Firstly, this is no small undertaking at all. I recommend you possibly take out consultation and if you are in the UK, I am happy to help!
That being said, I would go about it via the following:
Why do people need their own VPS? Do they need internet access and do you need people to be able to reach them from outside the network? This will determine the need for public IP or private IP.
Heavily depending on usage and the amount of students, you need to choose what resources to give. Testing may be 256-512MB of ram and a 20GB hard drive - development or more could be 1-2GB of ram and 60+GB hard drive...
After this, do you want to keep them all on at the same time or a lot of work before people need them and switch on just what is required.

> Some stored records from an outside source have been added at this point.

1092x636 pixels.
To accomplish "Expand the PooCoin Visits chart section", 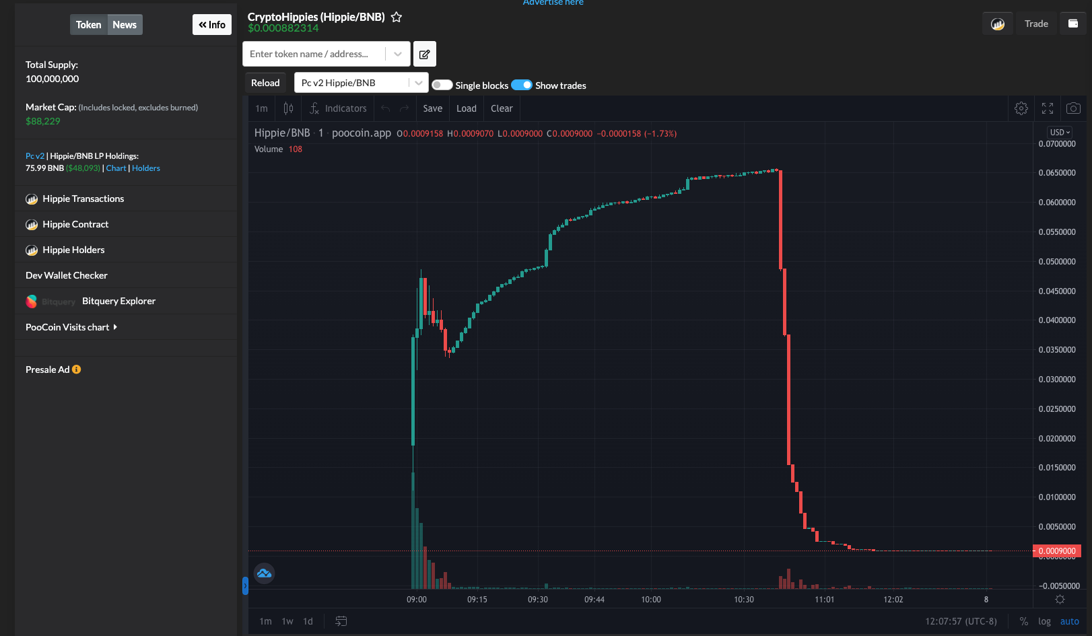I will [71, 327].
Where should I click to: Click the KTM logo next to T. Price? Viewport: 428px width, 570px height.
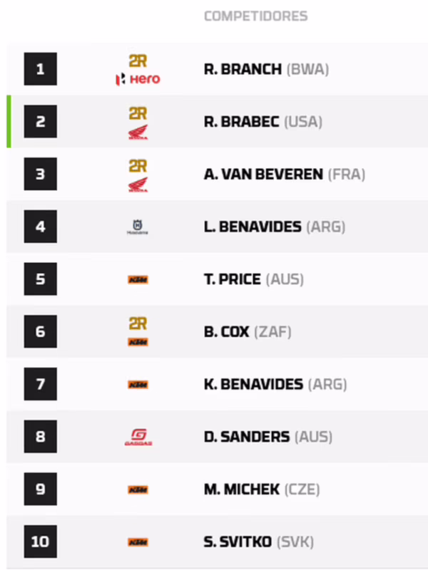pyautogui.click(x=138, y=279)
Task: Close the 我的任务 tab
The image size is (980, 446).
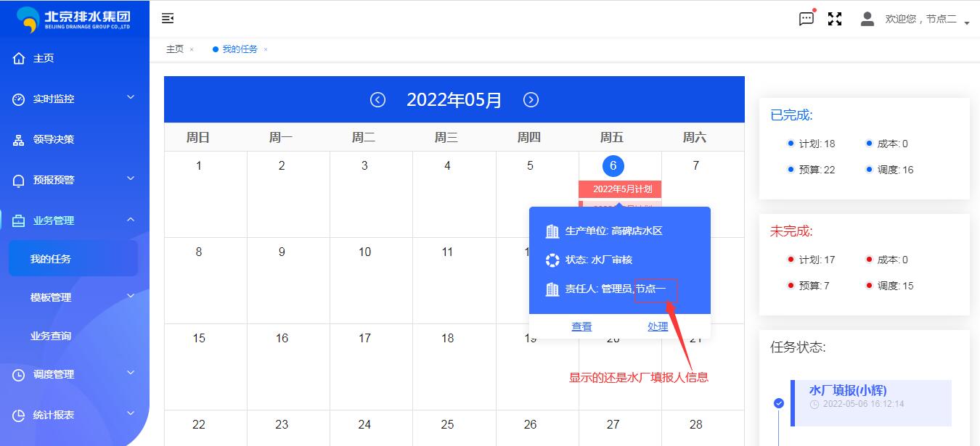Action: [x=266, y=49]
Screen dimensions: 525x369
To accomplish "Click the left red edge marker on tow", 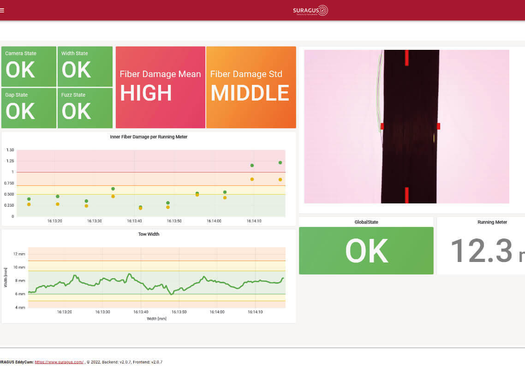I will [x=382, y=126].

If you want some on at any one time, you may be able to get away with having a lot less equipment and some extra hard drives, it will be work intensive starting and stopping VM's, but, it will save thousands on hardware and not impossible.
If you want everything on at once, again, depending on the amount of students, this could mean a lot of hardware equipment.

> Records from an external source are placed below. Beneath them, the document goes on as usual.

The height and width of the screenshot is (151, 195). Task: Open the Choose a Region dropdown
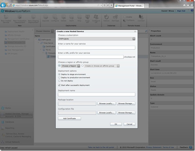tap(79, 66)
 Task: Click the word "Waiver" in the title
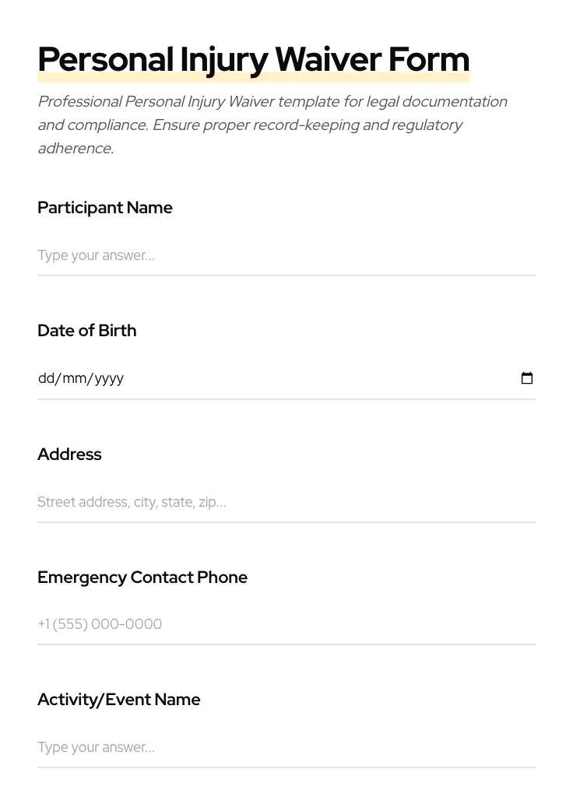(328, 59)
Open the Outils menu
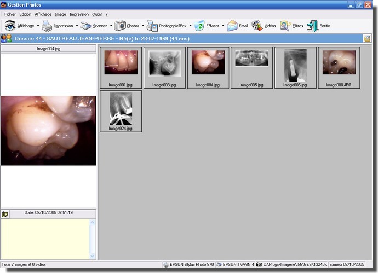Viewport: 378px width, 273px height. (97, 14)
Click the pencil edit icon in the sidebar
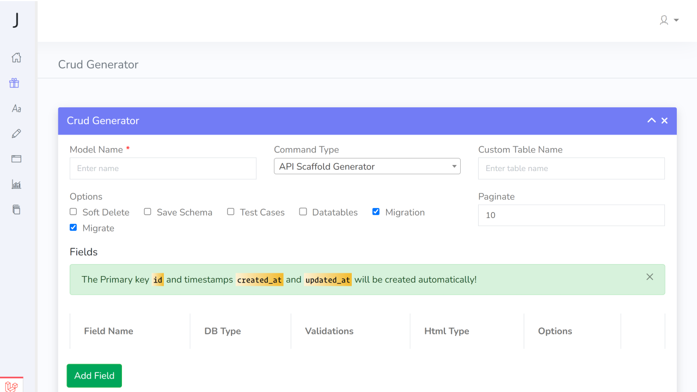 (x=16, y=133)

In most situations I would create a new IP range for this project, you either want to reserve a few addresses in the subnet for the hypervisor on the machines themselves or a different subnet.
As for the Hypervisor itself, for a pay solution, ESX/VSphere is the superior solution - you could load it on to every machine and use features and load balancing across all the machines available to you. It is by far the most complete solution... but also the most expensive by far.
Next, my personal choice would be Microsoft Hyper-V Server which is free. Hyper-V server is amazing for scripting when combined with Powershell. If you have the hardware and environment all set up, you could set up all the machines with minimal work - that being said, *nix performance on Hyper-V can be problematic (depending on who you speak to).
Honestly, there isn't an easy answer and we need to know a lot more information to give you a serious answer, but, I hope this puts you on the right track.